--- Work request ---
Among the records that follow, find each line holding the word "agent" and copy it.

--- Records for processing ---
╭──

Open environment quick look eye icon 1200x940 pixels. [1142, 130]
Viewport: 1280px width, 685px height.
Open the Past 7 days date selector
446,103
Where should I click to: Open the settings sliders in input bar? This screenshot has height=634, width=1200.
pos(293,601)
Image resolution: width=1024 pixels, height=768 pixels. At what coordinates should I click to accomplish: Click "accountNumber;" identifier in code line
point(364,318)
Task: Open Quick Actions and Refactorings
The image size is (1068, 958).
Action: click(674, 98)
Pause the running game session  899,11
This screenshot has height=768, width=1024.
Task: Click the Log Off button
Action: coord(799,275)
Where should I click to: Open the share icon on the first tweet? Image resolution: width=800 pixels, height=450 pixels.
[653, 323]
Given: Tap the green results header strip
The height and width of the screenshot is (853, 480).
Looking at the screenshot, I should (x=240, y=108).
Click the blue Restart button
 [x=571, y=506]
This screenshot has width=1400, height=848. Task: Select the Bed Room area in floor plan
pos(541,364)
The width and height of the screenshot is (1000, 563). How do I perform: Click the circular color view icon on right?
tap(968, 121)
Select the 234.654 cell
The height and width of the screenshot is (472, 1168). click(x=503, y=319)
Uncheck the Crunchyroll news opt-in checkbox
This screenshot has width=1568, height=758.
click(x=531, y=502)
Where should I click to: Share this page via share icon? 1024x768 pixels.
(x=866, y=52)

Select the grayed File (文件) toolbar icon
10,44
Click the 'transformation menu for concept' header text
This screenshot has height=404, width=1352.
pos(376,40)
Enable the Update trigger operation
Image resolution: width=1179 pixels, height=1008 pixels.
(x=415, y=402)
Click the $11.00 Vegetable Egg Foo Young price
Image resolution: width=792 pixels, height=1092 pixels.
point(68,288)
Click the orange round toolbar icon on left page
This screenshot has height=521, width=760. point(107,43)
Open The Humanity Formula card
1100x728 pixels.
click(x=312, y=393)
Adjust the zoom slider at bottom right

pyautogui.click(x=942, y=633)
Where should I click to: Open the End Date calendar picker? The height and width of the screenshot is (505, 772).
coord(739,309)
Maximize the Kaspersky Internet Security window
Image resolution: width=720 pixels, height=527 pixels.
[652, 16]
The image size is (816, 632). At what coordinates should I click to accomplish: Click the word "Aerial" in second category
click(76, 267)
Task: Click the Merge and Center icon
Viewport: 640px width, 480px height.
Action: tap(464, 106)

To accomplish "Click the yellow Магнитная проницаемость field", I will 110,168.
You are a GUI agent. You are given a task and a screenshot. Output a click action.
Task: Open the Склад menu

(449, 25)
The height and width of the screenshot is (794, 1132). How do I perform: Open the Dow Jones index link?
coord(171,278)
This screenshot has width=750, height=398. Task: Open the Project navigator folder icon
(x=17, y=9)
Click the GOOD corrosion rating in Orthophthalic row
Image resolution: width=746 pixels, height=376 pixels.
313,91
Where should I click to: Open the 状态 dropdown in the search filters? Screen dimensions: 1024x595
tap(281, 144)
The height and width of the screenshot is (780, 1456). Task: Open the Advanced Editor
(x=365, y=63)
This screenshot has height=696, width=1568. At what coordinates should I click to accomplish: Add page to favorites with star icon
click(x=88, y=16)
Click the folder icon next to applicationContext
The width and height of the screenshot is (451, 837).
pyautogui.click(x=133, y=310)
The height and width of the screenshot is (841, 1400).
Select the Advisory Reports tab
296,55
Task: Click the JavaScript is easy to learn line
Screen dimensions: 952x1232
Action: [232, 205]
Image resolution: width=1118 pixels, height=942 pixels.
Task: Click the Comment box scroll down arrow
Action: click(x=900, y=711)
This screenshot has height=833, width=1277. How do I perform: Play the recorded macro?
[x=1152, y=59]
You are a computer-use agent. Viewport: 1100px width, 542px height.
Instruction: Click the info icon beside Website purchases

╰──

--- Your response ---
You are a GUI agent. You are given a task and a screenshot. Output a click action.
You are a computer-use agent. Viewport: 1100px width, 542px height.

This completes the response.